- Data in this exercise -
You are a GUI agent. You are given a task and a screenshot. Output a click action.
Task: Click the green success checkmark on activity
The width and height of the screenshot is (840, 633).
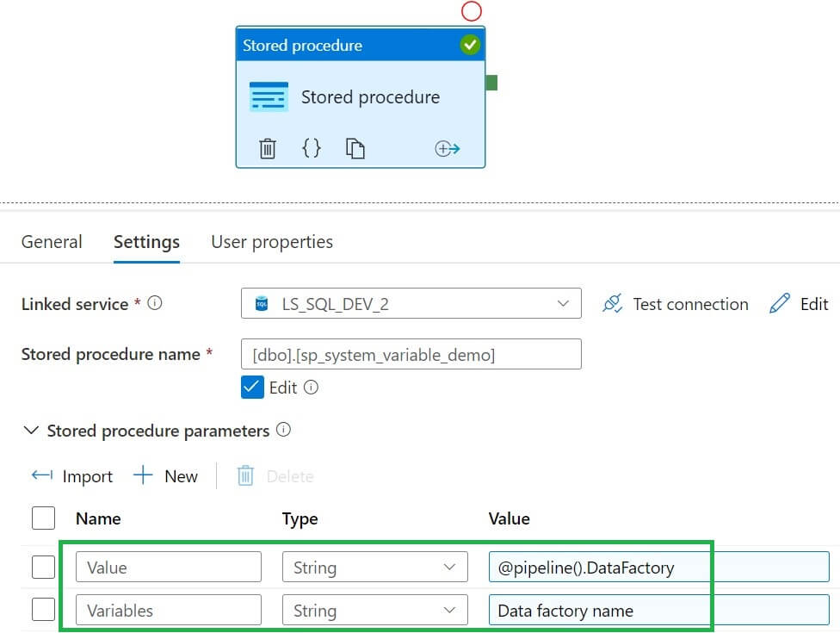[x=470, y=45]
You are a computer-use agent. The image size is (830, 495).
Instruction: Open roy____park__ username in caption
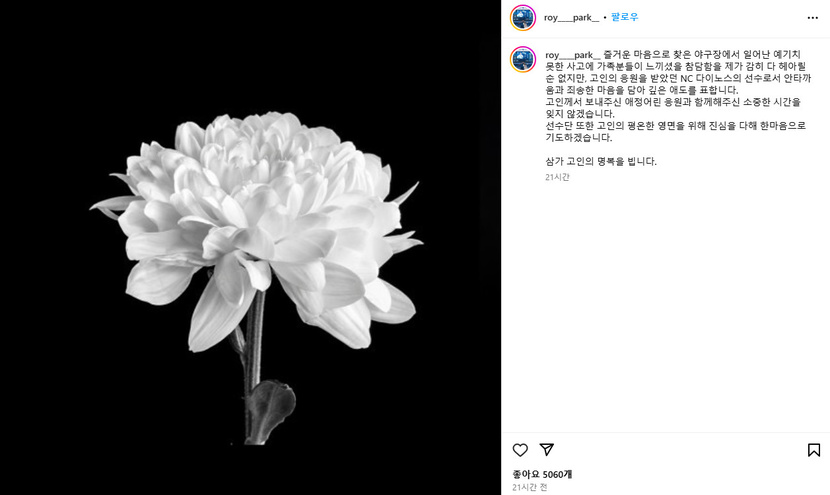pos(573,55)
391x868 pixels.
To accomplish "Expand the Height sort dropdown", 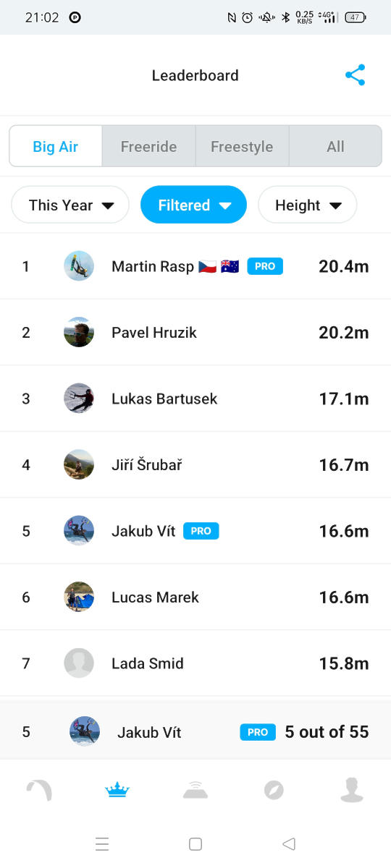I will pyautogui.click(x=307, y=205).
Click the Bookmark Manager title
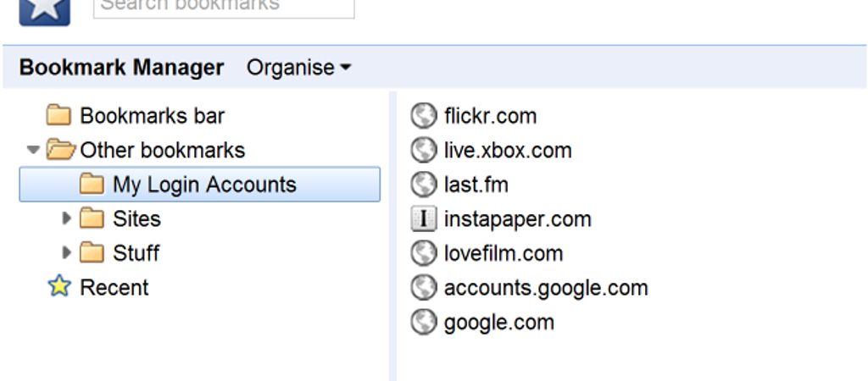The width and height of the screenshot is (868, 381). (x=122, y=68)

--

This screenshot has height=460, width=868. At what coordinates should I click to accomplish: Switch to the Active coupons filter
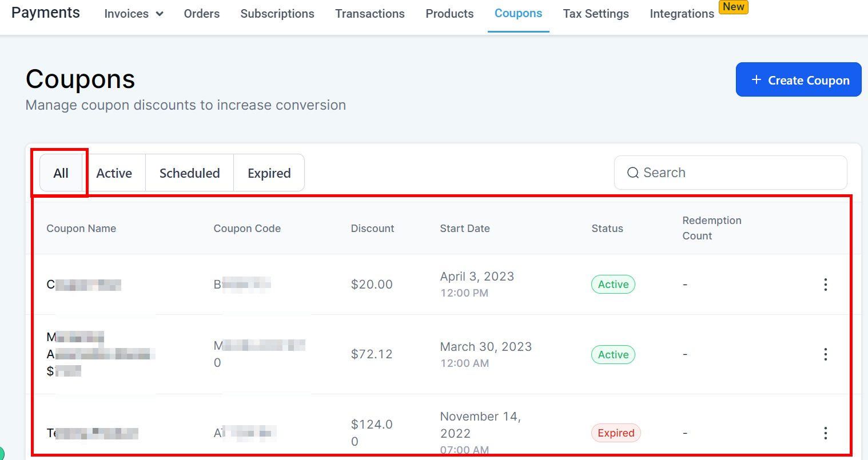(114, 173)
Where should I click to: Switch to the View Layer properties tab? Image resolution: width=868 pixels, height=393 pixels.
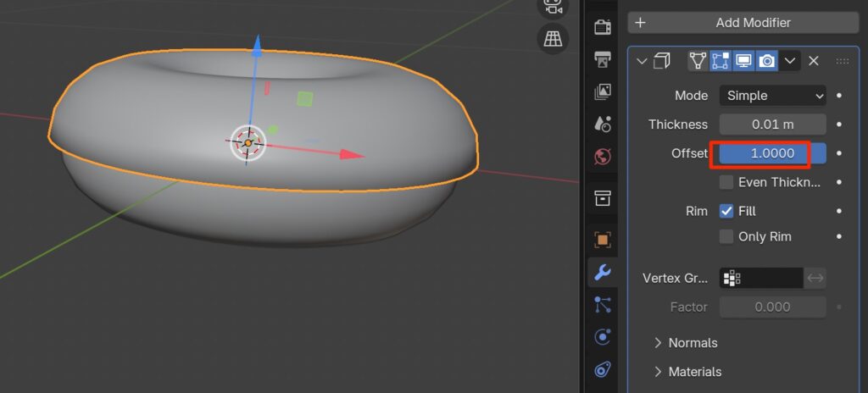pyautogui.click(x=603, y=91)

- Task item -
Search the material for the string "agent" and return each line that has it.

- Exercise response -
You are a GUI agent. You are given a task and a screenshot. Output a click action.
You are a computer-use agent. The image size is (830, 495).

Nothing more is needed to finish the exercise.